8. Amazon improvises with its business model and logistics chain to penetrate rural Indian market.
The Seattle giant has modified its app to work with inexpensive smartphones and patchy cellular networks. It has added hundreds of thousands of Indian language descriptions of products and videos for those who can’t read, and it has opened physical Amazon stores to walk people through the process of ordering online. It brought on tens of thousands of local distributors to deliver packages, often by bicycle down dirt roads, where it will accept cash or digital payment on delivery...
Amazon is enlisting the small stores as package depots along its distribution network. Other small retailers have become Amazon learning centers for new shoppers. Arjun, 29, runs a tiny Amazon store in Maddur, in the southern state of Karnataka, where people can get help learning how to search and order. Customers walk in with screenshots of something their favorite Bollywood stars wore, and Mr. Arjun, who uses one name, gets the search started. Seated at linked computer screens, the customers, most of whom aren’t comfortable with English or typing, can follow along as he pulls up options. He helps them pick the right size using a chart on the wall and a foot measuring device. Later, customers come back to pick up their orders and pay cash at the store. There is even a changing room so they can try on clothes before paying...

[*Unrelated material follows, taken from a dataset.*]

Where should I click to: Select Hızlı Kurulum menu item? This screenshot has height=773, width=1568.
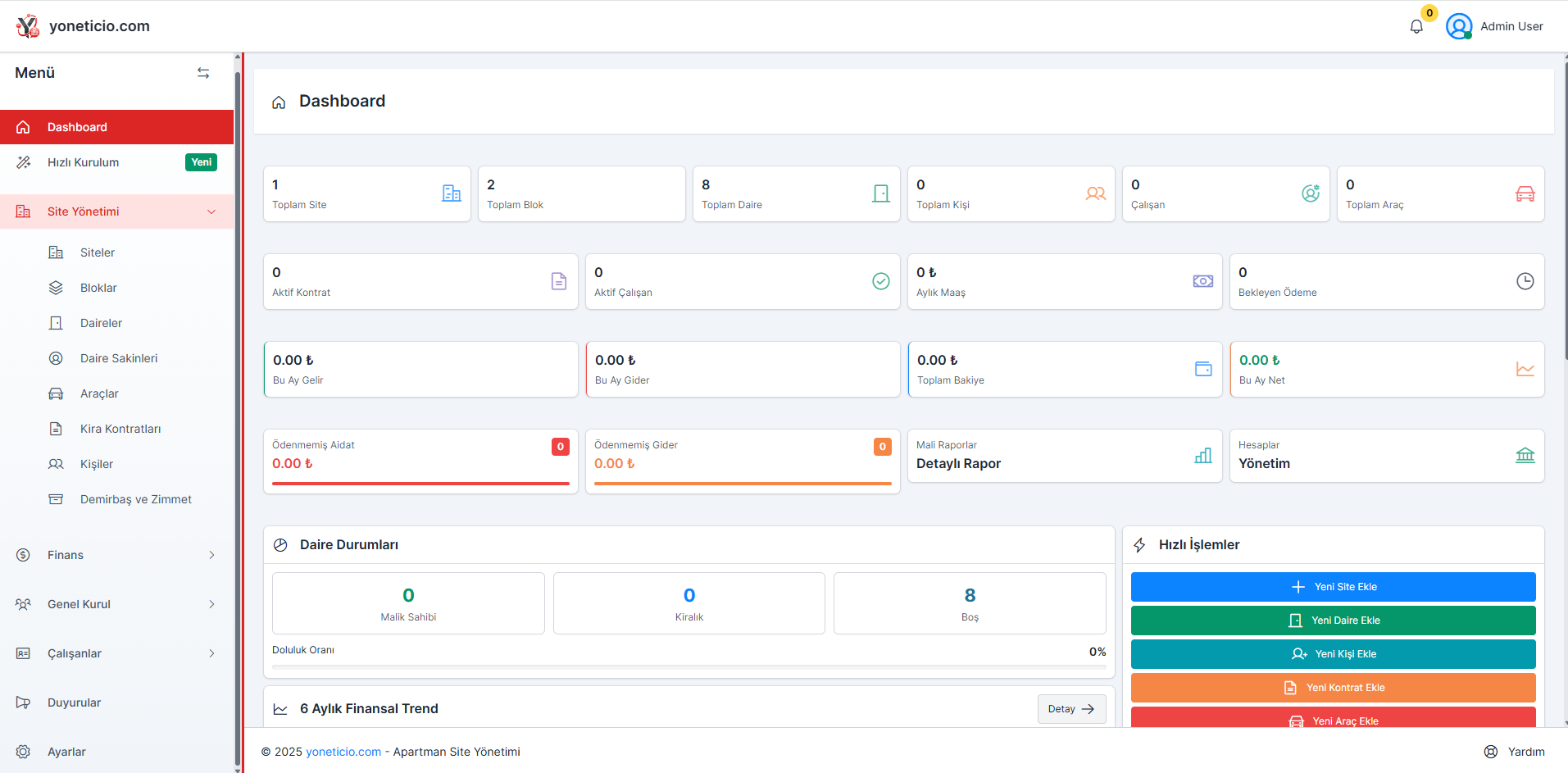(84, 162)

Amazon used data showing the location of people searching its site to figure out which parts of India need more delivery capability. Then it reached out to small businesses for help. Nogenchandra Das, 31... signed up for the “I Have Space” program, along with more than 20,000 mom-and-pop stores, offering to take packages and deliver in neighborhoods for a commission. Amazon gave him a uniform, a bag and a week of training. A motorcycle deliveryman brings about 25 packages a day from a small distribution center nearby. Customers can come pick them up at his shop, or he will deliver them on his own motorcycle. 
9. For the December quarter, new investments in India have plunged to their lowest since mid 2004, and with stalled projects at record levels. Indian companies announced new projects worth Rs 1 trillion, 53% lower than previous quarter and 55% lower than a year-ago. For new private sector projects, it fell 62% and 64% respectively, and 37% and 41% for public sector.
As regards stalled projects, the CMIE data shows its value increased marginally, with private sector stalling rate hovering at near record high of 24% and overall stalling rate is slightly lower at 11%.
Power sector formed 35.4% of stalled projects. As to the reasons for stalling, the biggest were lack of funds, problems with fuel and raw materials, and unfavourable market conditions.